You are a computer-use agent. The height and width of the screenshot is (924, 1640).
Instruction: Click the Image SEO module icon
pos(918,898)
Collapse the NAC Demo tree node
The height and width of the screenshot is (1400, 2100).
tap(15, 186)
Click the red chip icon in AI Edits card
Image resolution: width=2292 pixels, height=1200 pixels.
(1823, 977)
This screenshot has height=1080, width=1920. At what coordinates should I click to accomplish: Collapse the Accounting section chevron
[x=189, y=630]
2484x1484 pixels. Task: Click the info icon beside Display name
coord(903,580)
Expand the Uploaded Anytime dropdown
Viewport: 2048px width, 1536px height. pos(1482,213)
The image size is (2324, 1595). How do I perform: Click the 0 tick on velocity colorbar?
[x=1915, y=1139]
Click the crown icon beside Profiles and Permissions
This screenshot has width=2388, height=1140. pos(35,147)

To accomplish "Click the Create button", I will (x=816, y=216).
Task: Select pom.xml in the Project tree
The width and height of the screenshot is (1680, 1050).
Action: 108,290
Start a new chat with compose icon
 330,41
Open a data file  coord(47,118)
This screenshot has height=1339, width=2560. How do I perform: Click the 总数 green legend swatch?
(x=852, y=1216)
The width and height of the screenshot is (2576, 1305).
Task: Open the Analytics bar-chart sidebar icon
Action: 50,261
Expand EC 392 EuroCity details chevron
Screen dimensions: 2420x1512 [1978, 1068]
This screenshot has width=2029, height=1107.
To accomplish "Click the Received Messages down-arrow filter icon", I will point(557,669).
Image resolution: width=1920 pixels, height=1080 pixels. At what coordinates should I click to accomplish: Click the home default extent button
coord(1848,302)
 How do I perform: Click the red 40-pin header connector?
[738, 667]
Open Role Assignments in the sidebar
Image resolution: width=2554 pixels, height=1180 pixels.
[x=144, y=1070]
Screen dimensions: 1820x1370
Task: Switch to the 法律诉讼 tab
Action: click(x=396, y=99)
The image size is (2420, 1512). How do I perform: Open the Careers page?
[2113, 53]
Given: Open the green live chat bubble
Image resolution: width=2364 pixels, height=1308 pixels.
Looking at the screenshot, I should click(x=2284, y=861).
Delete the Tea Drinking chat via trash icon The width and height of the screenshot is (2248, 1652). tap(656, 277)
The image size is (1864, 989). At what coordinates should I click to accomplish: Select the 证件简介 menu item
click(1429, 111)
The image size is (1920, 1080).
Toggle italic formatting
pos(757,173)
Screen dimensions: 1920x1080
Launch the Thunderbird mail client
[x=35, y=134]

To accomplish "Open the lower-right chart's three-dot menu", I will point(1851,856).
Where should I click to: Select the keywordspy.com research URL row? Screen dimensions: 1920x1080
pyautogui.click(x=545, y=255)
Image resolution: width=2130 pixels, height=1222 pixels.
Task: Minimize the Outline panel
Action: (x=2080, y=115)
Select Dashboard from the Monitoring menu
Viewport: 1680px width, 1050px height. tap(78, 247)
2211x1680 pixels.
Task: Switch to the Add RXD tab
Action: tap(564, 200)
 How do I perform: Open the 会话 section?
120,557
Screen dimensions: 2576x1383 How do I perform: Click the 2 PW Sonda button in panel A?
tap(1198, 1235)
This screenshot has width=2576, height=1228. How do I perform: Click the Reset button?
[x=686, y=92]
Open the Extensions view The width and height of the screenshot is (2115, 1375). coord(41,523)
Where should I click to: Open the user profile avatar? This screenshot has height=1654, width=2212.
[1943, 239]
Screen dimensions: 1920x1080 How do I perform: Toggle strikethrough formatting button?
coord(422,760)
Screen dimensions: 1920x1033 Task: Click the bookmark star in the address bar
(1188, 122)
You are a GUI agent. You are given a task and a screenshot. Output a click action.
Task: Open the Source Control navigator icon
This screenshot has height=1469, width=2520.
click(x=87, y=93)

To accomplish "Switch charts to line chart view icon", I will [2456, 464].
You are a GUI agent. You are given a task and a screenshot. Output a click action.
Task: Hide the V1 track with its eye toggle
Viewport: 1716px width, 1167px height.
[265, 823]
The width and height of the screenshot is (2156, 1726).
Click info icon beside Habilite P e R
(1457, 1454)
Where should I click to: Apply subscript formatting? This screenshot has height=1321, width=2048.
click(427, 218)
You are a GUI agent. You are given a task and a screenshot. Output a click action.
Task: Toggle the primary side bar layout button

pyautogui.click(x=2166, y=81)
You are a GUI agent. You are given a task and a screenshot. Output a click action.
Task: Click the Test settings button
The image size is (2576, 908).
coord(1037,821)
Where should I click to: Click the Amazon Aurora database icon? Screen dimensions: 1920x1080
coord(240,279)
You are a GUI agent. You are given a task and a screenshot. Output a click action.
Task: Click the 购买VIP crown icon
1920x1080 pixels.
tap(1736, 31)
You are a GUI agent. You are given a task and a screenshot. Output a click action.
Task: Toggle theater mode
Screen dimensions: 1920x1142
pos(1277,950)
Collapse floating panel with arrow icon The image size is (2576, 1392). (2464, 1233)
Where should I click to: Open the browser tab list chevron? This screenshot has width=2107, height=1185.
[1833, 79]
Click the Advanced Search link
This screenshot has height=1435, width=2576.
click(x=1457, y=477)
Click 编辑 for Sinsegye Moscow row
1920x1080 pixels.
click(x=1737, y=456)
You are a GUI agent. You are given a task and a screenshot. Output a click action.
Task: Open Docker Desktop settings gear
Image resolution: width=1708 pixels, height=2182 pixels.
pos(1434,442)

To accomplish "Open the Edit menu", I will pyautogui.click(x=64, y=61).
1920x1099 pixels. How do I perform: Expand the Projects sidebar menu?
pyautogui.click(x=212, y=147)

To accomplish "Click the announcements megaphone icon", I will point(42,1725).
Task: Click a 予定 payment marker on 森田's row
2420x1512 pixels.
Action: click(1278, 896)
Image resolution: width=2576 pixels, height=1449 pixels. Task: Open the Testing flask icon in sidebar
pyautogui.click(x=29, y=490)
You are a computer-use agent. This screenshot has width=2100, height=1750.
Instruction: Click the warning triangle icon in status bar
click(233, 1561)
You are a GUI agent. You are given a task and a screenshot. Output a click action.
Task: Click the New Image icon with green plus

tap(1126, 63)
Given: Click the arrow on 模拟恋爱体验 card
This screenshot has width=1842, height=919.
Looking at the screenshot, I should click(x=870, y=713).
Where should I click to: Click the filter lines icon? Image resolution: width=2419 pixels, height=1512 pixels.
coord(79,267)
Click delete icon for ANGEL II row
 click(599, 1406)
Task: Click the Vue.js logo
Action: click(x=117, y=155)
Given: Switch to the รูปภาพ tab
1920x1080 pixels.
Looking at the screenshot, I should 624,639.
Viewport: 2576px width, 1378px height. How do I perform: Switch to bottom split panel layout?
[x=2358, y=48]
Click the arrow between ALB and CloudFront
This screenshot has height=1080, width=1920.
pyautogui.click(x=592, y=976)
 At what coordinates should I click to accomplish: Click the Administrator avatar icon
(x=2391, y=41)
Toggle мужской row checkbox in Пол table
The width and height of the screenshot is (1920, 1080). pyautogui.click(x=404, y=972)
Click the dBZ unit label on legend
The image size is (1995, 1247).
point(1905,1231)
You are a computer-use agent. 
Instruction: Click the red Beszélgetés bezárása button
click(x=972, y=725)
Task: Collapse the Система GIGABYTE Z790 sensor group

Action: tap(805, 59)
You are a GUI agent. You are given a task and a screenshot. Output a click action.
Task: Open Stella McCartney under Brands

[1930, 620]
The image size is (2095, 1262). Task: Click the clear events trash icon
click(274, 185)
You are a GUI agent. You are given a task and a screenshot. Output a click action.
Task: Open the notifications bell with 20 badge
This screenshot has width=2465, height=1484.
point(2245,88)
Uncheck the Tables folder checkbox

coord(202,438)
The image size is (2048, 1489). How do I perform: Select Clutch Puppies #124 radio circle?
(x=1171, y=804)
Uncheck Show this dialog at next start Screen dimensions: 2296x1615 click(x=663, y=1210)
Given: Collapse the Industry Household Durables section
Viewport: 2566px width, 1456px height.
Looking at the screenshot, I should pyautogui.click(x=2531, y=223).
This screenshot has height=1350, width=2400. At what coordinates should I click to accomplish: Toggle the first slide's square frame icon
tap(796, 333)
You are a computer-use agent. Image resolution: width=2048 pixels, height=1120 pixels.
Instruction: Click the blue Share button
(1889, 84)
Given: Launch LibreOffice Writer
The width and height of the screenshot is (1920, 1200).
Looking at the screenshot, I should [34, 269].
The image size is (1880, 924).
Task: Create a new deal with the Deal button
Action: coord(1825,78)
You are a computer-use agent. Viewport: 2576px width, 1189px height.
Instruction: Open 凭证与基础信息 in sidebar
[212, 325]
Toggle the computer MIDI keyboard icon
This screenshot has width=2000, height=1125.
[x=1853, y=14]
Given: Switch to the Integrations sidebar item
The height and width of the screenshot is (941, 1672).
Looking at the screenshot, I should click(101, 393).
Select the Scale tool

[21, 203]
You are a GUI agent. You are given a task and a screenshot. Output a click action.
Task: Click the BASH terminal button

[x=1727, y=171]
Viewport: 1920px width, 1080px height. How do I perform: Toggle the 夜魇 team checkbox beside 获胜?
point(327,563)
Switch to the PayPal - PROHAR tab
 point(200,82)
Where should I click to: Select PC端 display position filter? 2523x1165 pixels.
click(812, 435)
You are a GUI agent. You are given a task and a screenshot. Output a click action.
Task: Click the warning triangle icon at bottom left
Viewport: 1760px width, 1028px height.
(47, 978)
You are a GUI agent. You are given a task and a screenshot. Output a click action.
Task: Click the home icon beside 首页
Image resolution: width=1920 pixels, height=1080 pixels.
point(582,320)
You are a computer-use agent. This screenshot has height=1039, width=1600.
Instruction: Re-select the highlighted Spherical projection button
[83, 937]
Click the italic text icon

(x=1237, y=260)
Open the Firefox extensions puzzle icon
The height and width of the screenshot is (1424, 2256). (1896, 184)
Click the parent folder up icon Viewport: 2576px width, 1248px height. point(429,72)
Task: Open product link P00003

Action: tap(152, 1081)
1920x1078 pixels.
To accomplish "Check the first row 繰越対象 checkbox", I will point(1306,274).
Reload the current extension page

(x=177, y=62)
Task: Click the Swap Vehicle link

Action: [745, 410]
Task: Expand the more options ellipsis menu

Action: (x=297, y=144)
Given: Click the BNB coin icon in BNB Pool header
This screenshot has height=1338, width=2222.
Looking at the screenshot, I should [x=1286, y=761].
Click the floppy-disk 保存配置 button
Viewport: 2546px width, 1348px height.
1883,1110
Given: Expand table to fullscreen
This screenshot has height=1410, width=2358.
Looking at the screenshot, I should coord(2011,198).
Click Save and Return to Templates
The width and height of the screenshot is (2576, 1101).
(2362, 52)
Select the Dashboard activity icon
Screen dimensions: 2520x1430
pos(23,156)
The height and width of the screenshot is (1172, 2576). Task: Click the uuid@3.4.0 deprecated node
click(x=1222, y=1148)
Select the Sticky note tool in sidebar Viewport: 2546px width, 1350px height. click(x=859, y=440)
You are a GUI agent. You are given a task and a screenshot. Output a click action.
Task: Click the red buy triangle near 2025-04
──────────────────────────────
ASSIGNMENT> From the line that has "The image size is (2048, 1489)." through the line that has "You are a computer-use agent. Viewport: 2576px", copy every line exactly as it appears above, and leave out all others.

EXERCISE OUTPUT>
The image size is (2048, 1489). How do I perform: Select Clutch Puppies #124 radio circle?
(x=1171, y=804)
Uncheck Show this dialog at next start Screen dimensions: 2296x1615 click(x=663, y=1210)
Given: Collapse the Industry Household Durables section
Viewport: 2566px width, 1456px height.
Looking at the screenshot, I should pyautogui.click(x=2531, y=223).
This screenshot has height=1350, width=2400. At what coordinates should I click to accomplish: Toggle the first slide's square frame icon
tap(796, 333)
You are a computer-use agent. Image resolution: width=2048 pixels, height=1120 pixels.
Instruction: Click the blue Share button
(1889, 84)
Given: Launch LibreOffice Writer
The width and height of the screenshot is (1920, 1200).
Looking at the screenshot, I should [34, 269].
The image size is (1880, 924).
Task: Create a new deal with the Deal button
Action: coord(1825,78)
You are a computer-use agent. Viewport: 2576px width, 1189px height.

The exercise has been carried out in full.